Meteora: Monastery of Agios Stephanos [New Katholikon]
The new Katholikon dates from 1798. It has been renovated with new frescoes by the contemporary iconographer, Vlasios Tsotsonis from Corinth and dedicated to St. Charalambos, whose relics (skull) are housed at the monastery. The new frescos are breathtaking, filling the entire church, with the south wall all women saints. Tsotsonis honors the fact that the monastery is now a community of women.

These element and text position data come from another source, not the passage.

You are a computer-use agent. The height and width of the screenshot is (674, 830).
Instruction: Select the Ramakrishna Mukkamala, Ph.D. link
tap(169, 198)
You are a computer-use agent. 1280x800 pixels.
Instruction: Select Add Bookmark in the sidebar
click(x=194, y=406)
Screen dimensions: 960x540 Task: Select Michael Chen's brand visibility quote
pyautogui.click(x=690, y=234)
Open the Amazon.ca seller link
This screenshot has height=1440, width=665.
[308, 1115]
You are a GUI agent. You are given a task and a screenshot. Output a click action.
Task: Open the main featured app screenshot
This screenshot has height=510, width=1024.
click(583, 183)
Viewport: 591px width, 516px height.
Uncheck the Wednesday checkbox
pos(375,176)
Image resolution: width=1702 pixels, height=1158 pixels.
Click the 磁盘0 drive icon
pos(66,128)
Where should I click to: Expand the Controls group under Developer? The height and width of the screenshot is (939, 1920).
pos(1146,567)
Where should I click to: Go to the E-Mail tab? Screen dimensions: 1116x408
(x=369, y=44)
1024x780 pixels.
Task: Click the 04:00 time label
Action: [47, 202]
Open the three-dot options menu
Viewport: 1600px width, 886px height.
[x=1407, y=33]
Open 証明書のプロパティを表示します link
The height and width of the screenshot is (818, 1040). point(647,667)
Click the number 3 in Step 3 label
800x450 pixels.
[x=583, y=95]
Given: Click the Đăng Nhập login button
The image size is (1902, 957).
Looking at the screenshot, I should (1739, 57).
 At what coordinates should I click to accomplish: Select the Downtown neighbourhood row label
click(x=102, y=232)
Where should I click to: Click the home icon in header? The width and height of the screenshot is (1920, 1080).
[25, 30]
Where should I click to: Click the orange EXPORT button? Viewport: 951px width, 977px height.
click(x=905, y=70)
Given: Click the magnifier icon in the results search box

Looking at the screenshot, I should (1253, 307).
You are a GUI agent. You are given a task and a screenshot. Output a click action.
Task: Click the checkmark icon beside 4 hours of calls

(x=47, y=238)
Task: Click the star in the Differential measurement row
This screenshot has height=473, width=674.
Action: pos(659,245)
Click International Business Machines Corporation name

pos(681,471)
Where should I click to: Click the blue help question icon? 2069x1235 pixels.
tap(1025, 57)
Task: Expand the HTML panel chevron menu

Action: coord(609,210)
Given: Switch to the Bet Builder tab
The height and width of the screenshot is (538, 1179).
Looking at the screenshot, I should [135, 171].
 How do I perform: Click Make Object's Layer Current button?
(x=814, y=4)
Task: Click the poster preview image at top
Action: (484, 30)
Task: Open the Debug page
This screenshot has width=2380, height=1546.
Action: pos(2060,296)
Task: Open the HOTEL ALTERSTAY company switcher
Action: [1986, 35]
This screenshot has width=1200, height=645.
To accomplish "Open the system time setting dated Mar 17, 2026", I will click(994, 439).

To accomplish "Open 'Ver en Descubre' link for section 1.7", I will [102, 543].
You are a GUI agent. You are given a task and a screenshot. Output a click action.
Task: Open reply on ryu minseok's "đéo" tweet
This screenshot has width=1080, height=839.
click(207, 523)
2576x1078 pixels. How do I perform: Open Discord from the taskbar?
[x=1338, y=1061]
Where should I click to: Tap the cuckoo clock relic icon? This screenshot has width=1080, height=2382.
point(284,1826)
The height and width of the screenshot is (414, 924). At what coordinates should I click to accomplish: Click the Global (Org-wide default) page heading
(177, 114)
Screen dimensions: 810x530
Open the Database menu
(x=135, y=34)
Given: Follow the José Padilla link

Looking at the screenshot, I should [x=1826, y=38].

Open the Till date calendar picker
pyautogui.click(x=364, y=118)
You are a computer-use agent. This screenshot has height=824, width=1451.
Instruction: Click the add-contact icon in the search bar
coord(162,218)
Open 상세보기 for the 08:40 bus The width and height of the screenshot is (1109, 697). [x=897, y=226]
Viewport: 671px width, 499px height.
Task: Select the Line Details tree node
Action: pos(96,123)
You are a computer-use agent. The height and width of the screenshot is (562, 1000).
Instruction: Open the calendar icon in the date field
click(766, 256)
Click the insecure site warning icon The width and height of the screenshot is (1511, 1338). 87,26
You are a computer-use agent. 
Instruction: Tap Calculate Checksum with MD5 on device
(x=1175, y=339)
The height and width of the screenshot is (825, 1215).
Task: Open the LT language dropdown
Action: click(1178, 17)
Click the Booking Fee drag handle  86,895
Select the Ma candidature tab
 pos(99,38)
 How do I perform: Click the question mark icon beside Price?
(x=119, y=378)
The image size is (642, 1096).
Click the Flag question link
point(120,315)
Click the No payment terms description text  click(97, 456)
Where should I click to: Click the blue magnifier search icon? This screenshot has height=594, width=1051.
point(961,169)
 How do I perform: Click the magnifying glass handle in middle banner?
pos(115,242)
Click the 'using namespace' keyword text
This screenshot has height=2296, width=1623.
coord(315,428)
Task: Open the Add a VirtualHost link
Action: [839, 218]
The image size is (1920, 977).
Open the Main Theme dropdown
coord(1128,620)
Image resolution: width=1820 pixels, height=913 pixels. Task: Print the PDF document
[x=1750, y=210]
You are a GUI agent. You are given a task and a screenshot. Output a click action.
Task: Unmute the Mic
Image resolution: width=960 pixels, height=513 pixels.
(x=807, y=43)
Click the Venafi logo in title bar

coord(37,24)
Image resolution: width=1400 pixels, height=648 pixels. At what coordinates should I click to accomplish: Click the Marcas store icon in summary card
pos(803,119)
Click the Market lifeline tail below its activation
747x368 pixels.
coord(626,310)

The pièce de résistance is Tsotsonis' Second Coming (Last Judgment) fresco (see images below), true to Byzantine precepts yet "alive" with movement, detail and vibrancy. A wonderful book about this fresco published by St. Stephen's Monastery, and produced by Thrasivoulos Voyatzoglou, says of these images (and of all icons): "The depictions of the martyrdoms of the Saints, the Last Judgment, Hell and Paradise are sending inward messages, they encourage our spiritual rebirth and our progress from 'the image' to 'the likeness'. The icon in this way becomes a 'guide' to Christ." The book further explains how the depiction of the Second Coming was established on the eastern wall of the Narthex of Orthodox churches in the 9th to 10th centuries (though this particular fresco is on the west wall because of architectural impediments). Why the Narthex? Because this was the place where the penitents and catechumens (those seeking instruction before baptism) stood during the Divine Liturgy and where they could contemplate the fruits of repentance! This "story" with its many areas of instruction, explains the entire cycle of salvation, and the "river of fire" that threatens us as we climb our spiritual ladder to Christ. It is the entire cycle, from the Fall to the Resurrection and Enthronement of Christ in Paradise.